Naturally, US business interests are preparing themselves for the opportunity to join many other nations in the shameless exploitation of the Cuban people. But they are aware that although exploiting the misery of a nation can be quite profitable, it also carries with it a lot of risk.
“Cuba is seen by many in the U.S. as the last great emerging market, and of course the proximity is extraordinary,” he said.
But investing in Cuba, as with many emerging markets, is fraught with challenges, Morris said.
For one, the state owns and controls most of the property in the country, and thus requires joint-ventures to be negotiated instead of outright purchase and ownership by foreign companies.
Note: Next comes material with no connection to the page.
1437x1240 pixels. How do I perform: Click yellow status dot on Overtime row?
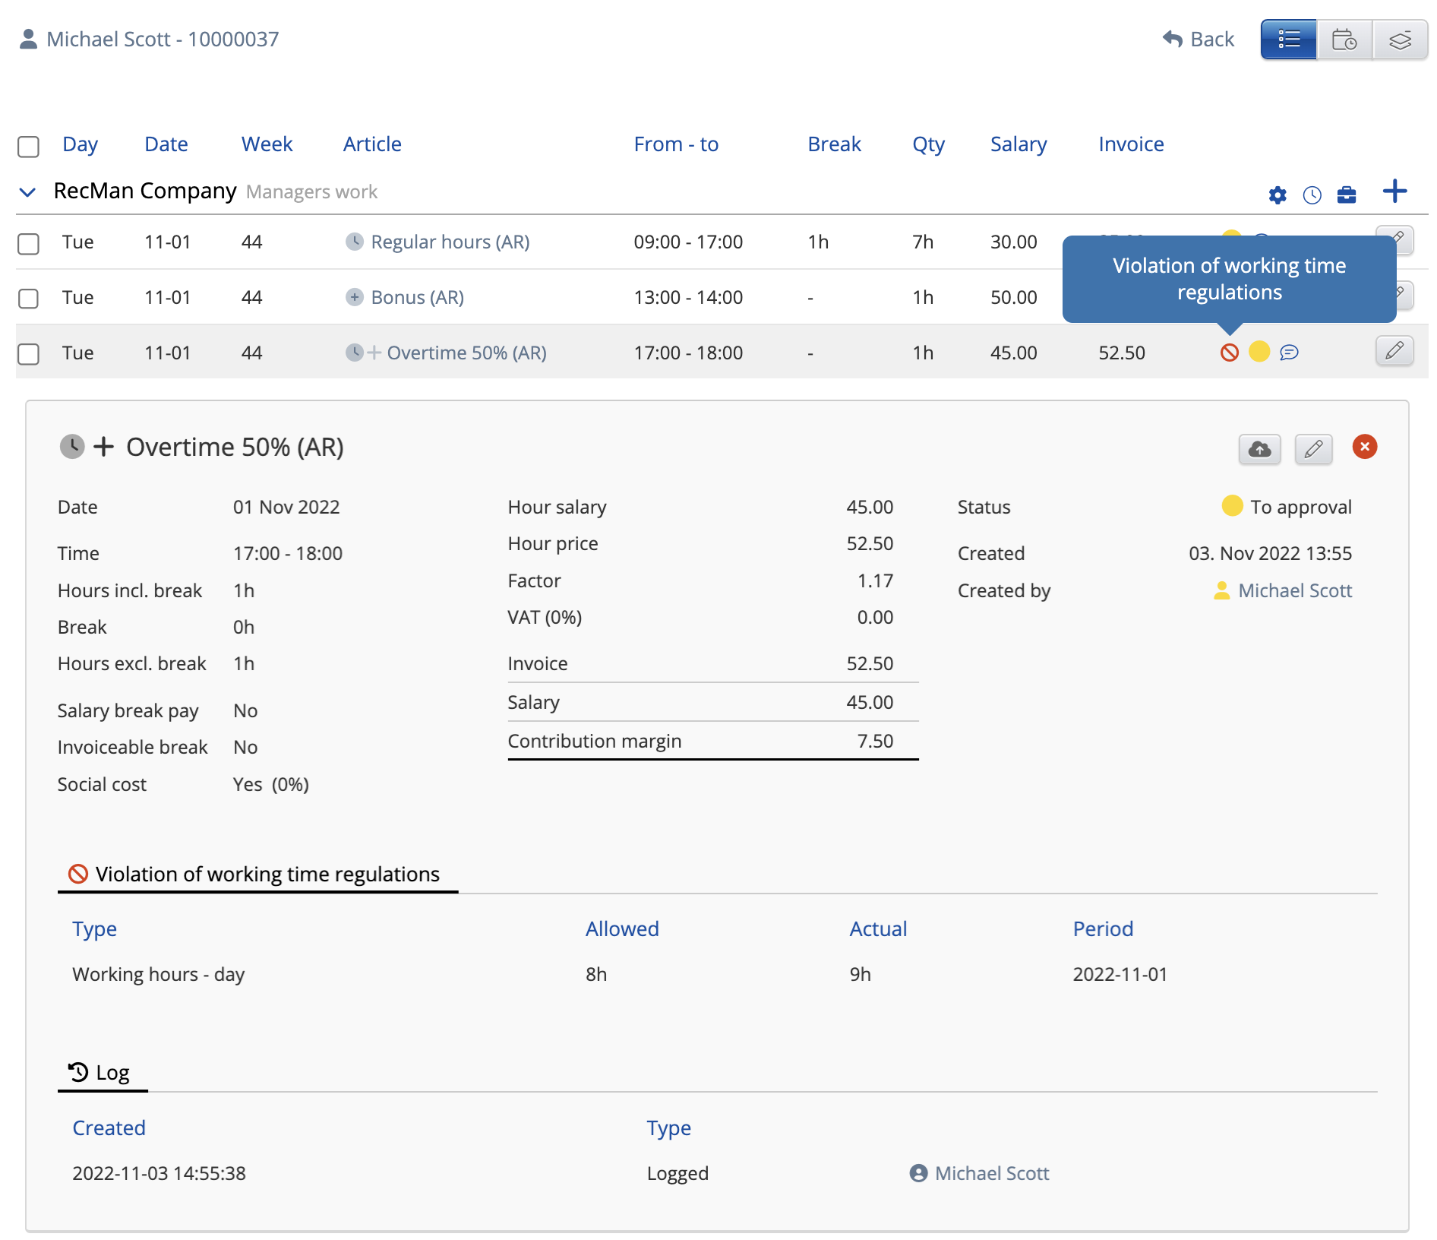click(1259, 352)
Successfully negotiating a joint venture can be tricky, Morris said. Foreign partners must bring either new sources of financing, new technologies or expertise, or outlets to new consumer markets.
“If you can’t provide any of those three things, your discussions with Cuban authorities won’t get anywhere,” she said.
Additionally, foreign businesses have to employ workers through state entities.
And finally, any joint venture agreements are subject to periodic review. If the Cuban government feels its foreign partners are not holding up their end of the partnership, they can end the agreement, thus ending the foreign business’s investment activity in the country.
Whether or not the American pirates will be able to strike a good deal with the slave masters in Havana matters little to the Cuban people. They will continue to be slaves working for their slave master.
It is interesting to note that in the 21st century, pirates are still a shameless and vile bunch.